* Exercise objective
Copy out each line of the data that contains "screenshot".

* Data to use
★ ★ ★ ★ ★

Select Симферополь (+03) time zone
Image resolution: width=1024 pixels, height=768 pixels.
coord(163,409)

★ ★ ★ ★ ★

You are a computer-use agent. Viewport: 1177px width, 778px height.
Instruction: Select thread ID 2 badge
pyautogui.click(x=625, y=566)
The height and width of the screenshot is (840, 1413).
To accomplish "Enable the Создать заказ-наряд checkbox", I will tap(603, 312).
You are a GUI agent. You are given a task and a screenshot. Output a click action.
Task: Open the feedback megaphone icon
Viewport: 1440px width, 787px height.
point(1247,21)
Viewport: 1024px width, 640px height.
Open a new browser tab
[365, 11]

★ ★ ★ ★ ★

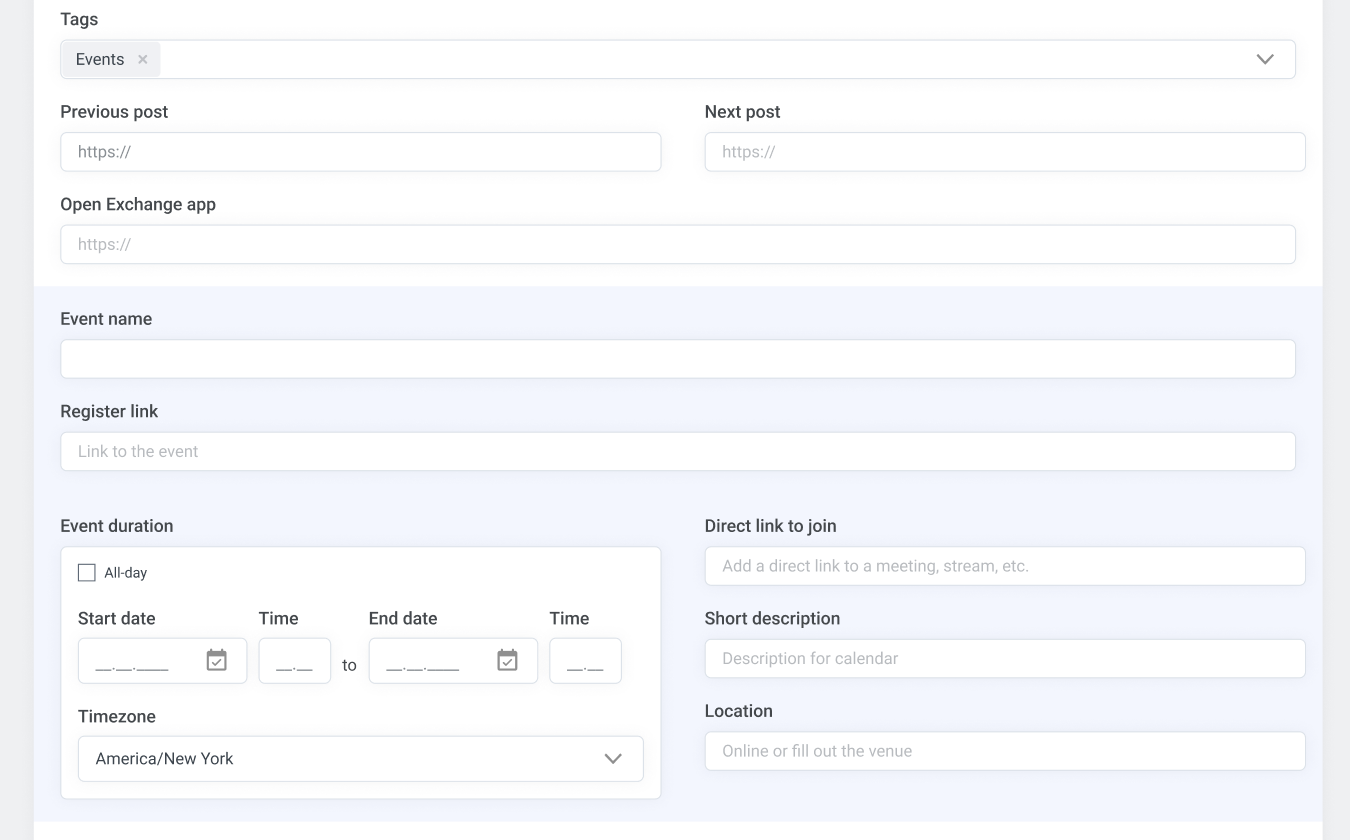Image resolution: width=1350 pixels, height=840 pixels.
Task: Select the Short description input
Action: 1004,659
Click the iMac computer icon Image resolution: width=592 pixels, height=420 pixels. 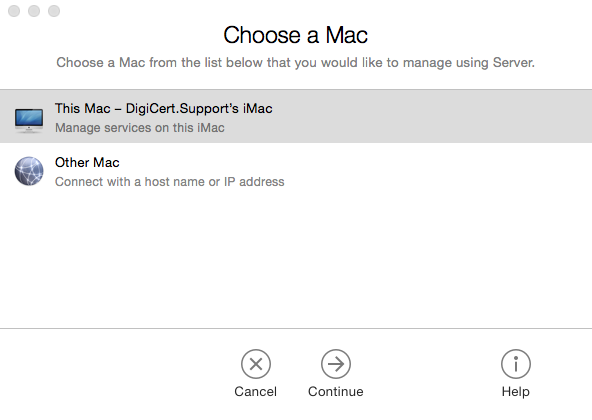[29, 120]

★ ★ ★ ★ ★

* Answer to the exercise
The height and width of the screenshot is (840, 1413).
You are a GUI agent. You are given a task and a screenshot. Output a click action.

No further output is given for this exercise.